◆ EXCERPTED PASSAGE ◆
'''

Analysis of PDB entries

Purpose of this exercise. The purpose of this exercise is to analyze the statistical distribution of selected geometrical parameters of the protein structures deposited in the Protein Data Bank (PDB), compare the results with the geometrical targets of Engh and Huber [Acta Cryst. A47, 392 (1991)] (EH) used as restraints in the crystallographic refinements, and draw conclusions about the accuracy and precision of protein structures determined by crystallography at different levels of resolution.

Step 1

Selection of PDB entries

• Open a new Excel spreadsheet.
• Open the RCSB PDB site in a browser window.
• Use the “Advanced Search” tool to select about 10 protein structures with the highest resolution (e.g. 0.5-0.8 Å). In another run, you will repeat this exercise for medium-resolution structures (e.g. 2.00-2.01 Å), and later for low-resolution structures (e.g. 3.0-3.1 Å).
• Tabulate a Custom Report, including Resolution, R-factor, and Rfree.

Step 2

Getting the geometrical parameters

• For each of the selected structures, click on its PDB code, and then select the “Geometry” tab to produce a summary of various geometrical parameters calculated for this structure (Bond Lengths, Bond Angles, Torsion Angles).

'''

◆ ACTIONS TO TAKE ◆
1/ Could you reproduce the PDB exercise starting at "Analysis of PDB" and ending at "a browser window.", switching "Excel spreadsheet" to "LibreOffice Calc spreadsheet"?
2/ In the PDB exercise, which geometrical parameters does the "Geometry" tab summarize?
3/ How would you put this sentence from the PDB exercise into Spanish: "Open the RCSB PDB site in a browser window."
The listing after this point is separate material, unconnected to the PDB exercise.

◆ SOURCE MATERIAL ◆
'''

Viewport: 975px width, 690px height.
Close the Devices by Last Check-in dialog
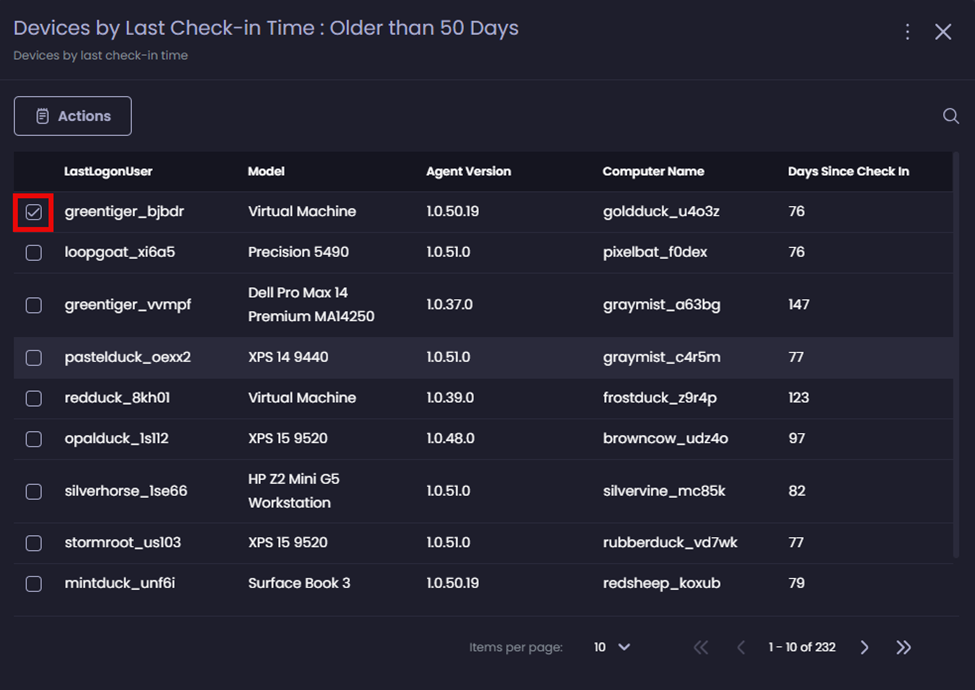(x=943, y=32)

'''

◆ ANSWERS TO THE EXERCISES ◆
1/
Analysis of PDB entries

Purpose of this exercise. The purpose of this exercise is to analyze the statistical distribution of selected geometrical parameters of the protein structures deposited in the Protein Data Bank (PDB), compare the results with the geometrical targets of Engh and Huber [Acta Cryst. A47, 392 (1991)] (EH) used as restraints in the crystallographic refinements, and draw conclusions about the accuracy and precision of protein structures determined by crystallography at different levels of resolution.

Step 1

Selection of PDB entries

• Open a new LibreOffice Calc spreadsheet.
• Open the RCSB PDB site in a browser window.

2/ Bond lengths, bond angles, and torsion angles.

3/ Abra el sitio de RCSB PDB en una ventana del navegador.